I’m almost finished it and would highly recommend it. Please don’t don’t let the title put you off, it very much concentrates on North Korea itself rather than the threat of North Korea.

It isn’t some right-wing regime-change rubbish of a book put it that way.

June 17, 2005 @ 2:32 pm | Comment

Thanks Allan, I can see the book on Amazon and will order it.
But Richard, I don’t think I can order it via the Amazon on your site, unfortunately, because I am in the UK and use amazon’s UK site.
can anyone suggest a solution?

June 17, 2005 @ 2:55 pm | Comment

Richard, you need to open 2 Amazon accounts, one for US and one for UK.

June 17, 2005 @ 3:06 pm | Comment

Forget it Allan, the wouldn’t mail me the checks from the UK.

June 17, 2005 @ 3:07 pm | Comment

Buggers! My own countrymen doing something like that.

Hey, KLS, you’ll just have to do the right thing and have it sent from the States! It’ll be just as quick and probably cheaper!

June 17, 2005 @ 3:13 pm | Comment

hmmm

June 17, 2005 @ 3:34 pm | Comment

Right, time for bed as I’m in China as it’s 6 in the morning. Peking Duck should come with a health warning as I should have been in bed hours ago.

Great discussions guys! Great topics Richard! See all tomorrow!

June 17, 2005 @ 4:25 pm | Comment

Richard, re your ‘crushing loss of face comment’ in the title of this thread, is 138 comments in 2 and a bit days enough to save face!!!

June 17, 2005 @ 4:59 pm | Comment

John, I feel a lot better. The last thread only got about 50 comments total, and I spent a sleepless night wondering about my inadequacies and failures.

June 17, 2005 @ 5:09 pm | Comment

Wow, 150 comments, this really is starting to feel like an online community!

I’ve just posted a long piece on the revolutions in Eastern Europe in 1989, and a short one back on the subject of China and Japan, if anyone’s interested.

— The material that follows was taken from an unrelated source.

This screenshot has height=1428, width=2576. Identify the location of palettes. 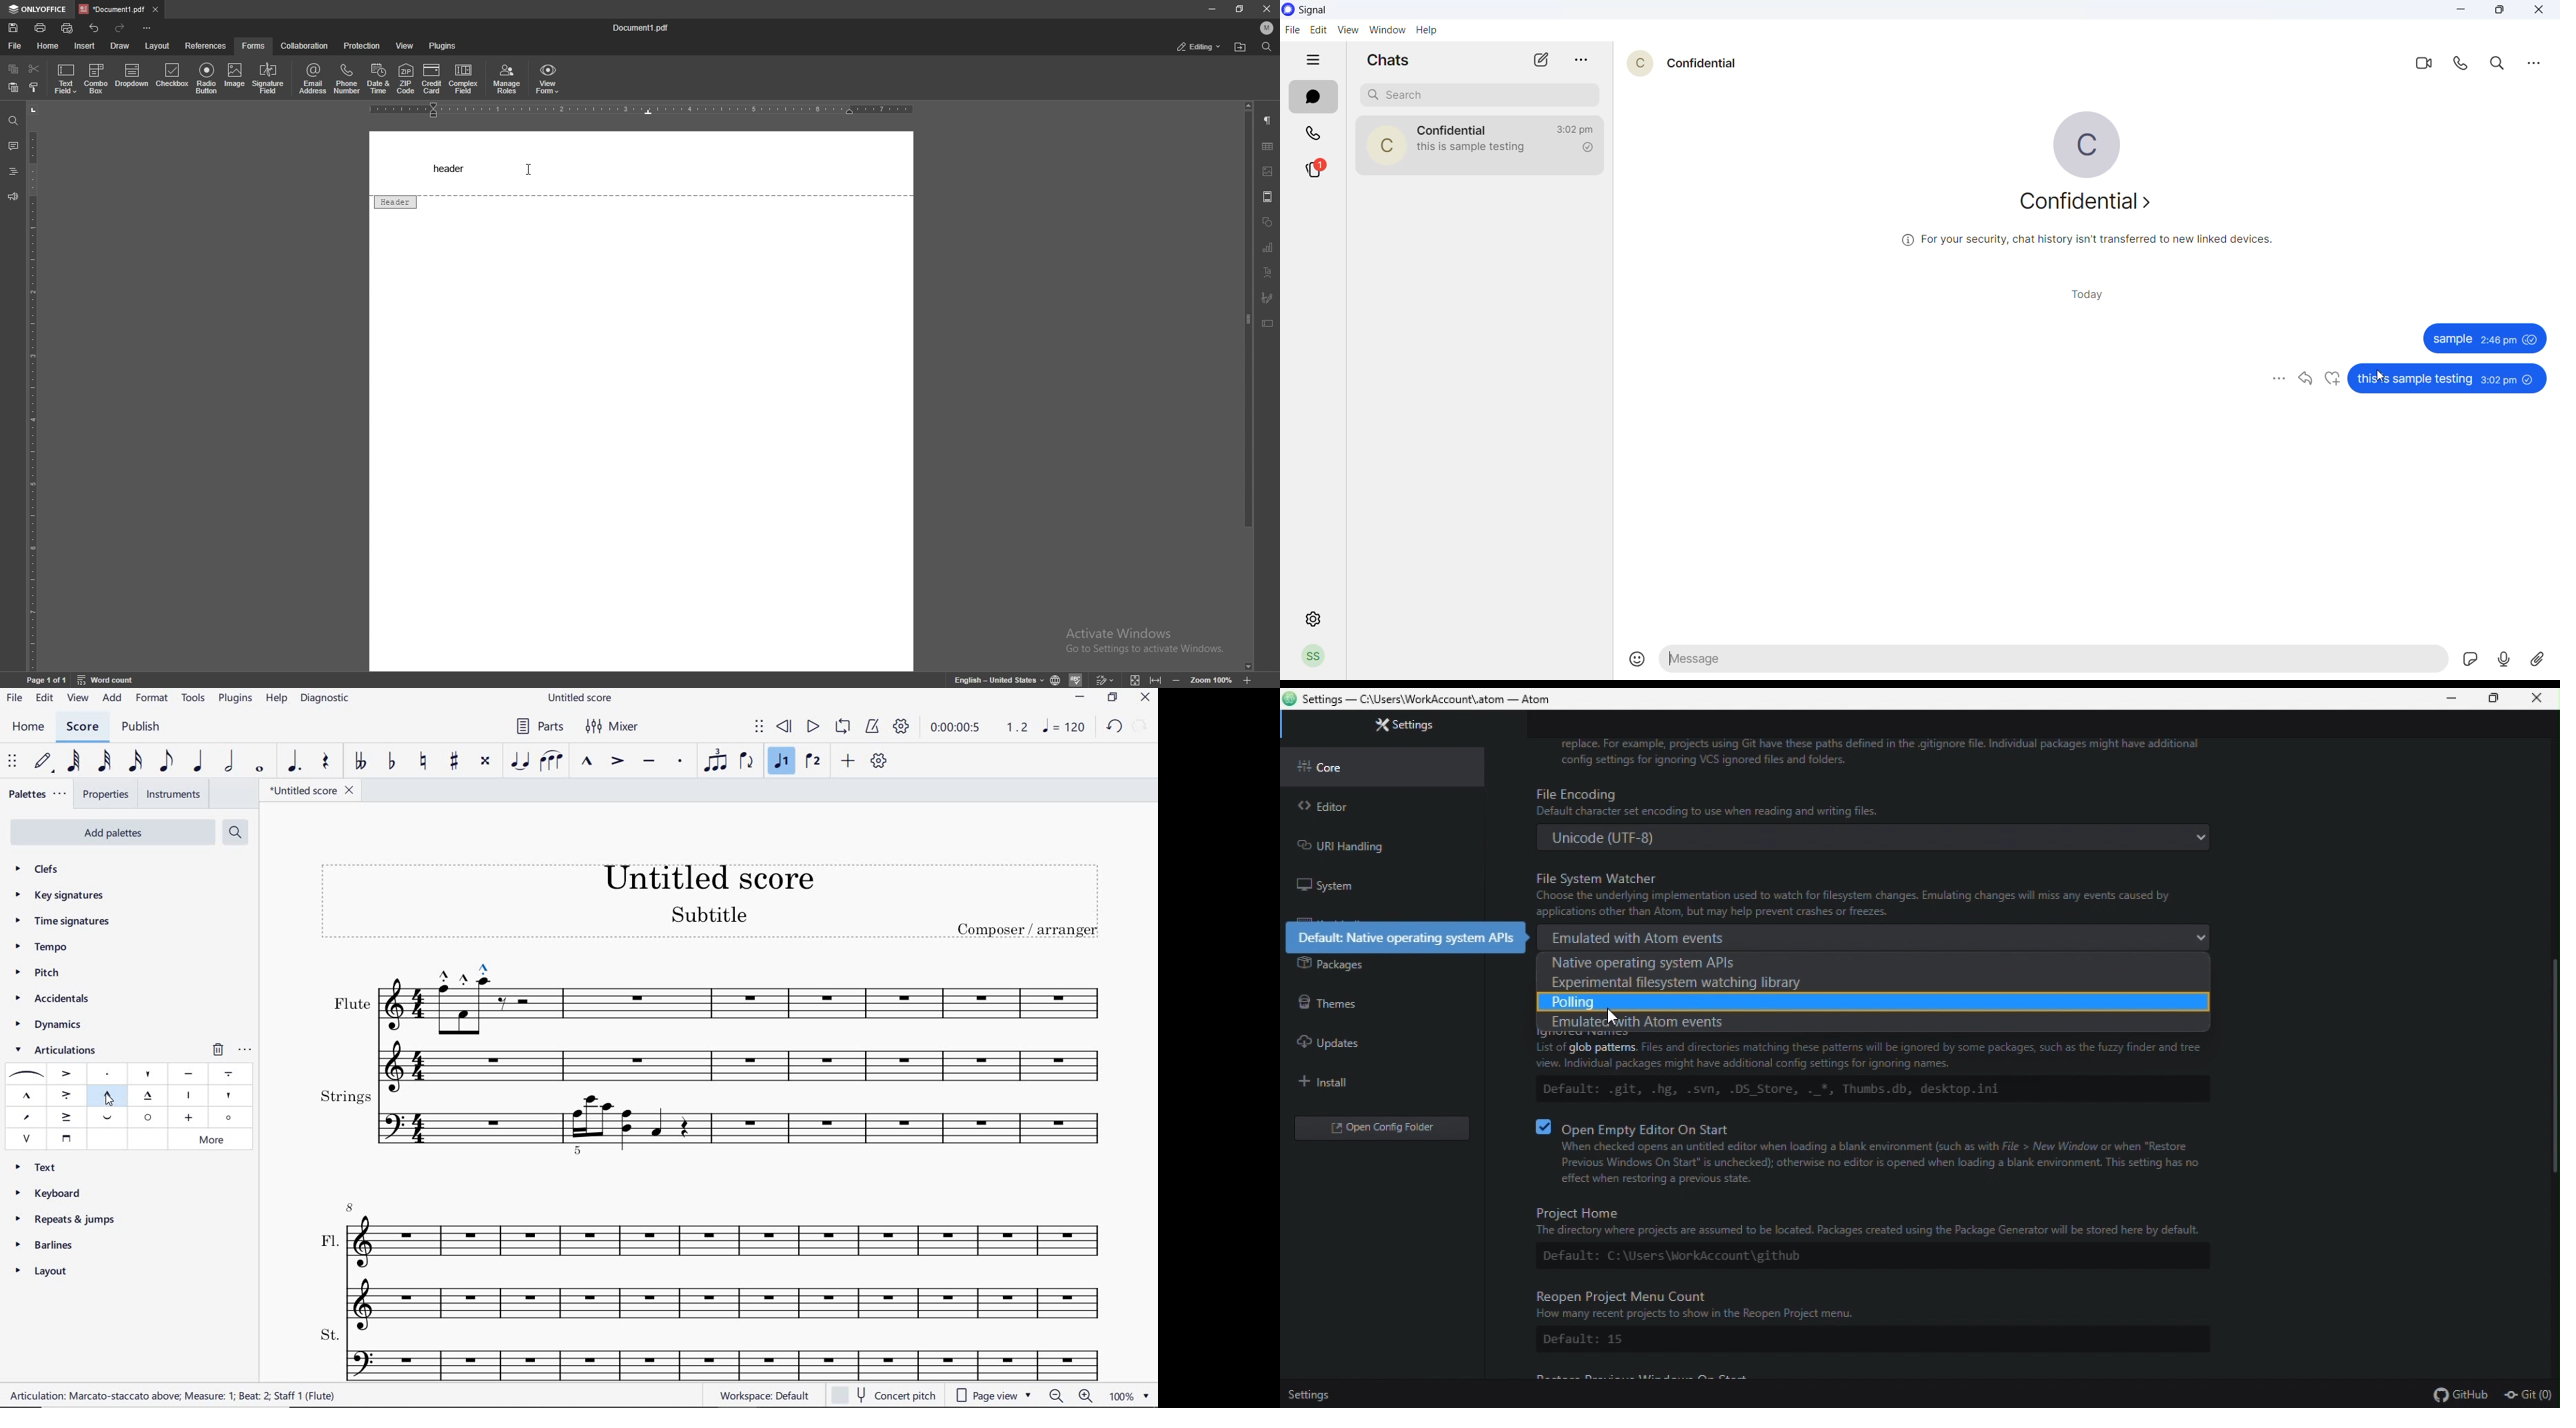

June 17, 2005 @ 6:48 pm | Comment

Interested! Hey it’s Saturday.

June 17, 2005 @ 7:33 pm | Comment

Any DVD for less that US$1.00 equivalent is probably fake in China and HK. Even the more expensive ones could be also as it would mean more profit.

June 17, 2005 @ 8:23 pm | Comment

This thread is now over the legal limit and I’m going to open a new one in a minute. Please regroup.

June 17, 2005 @ 8:26 pm | Comment

KLS, I can’t be bothered. Write something worth responding to please.

June 19, 2005 @ 5:18 am | Comment

I dont see why foreigners in China should
dislike Dashan. In my opinion he’s very good
doing what he is doing, has great personality,
etc. Dashan is one fortunate person in this world who was at the right place at the right time. If he had made a fortune doing what he is doing is there anything wrong? He’s one heck of a guy I should say. No more hanging him again!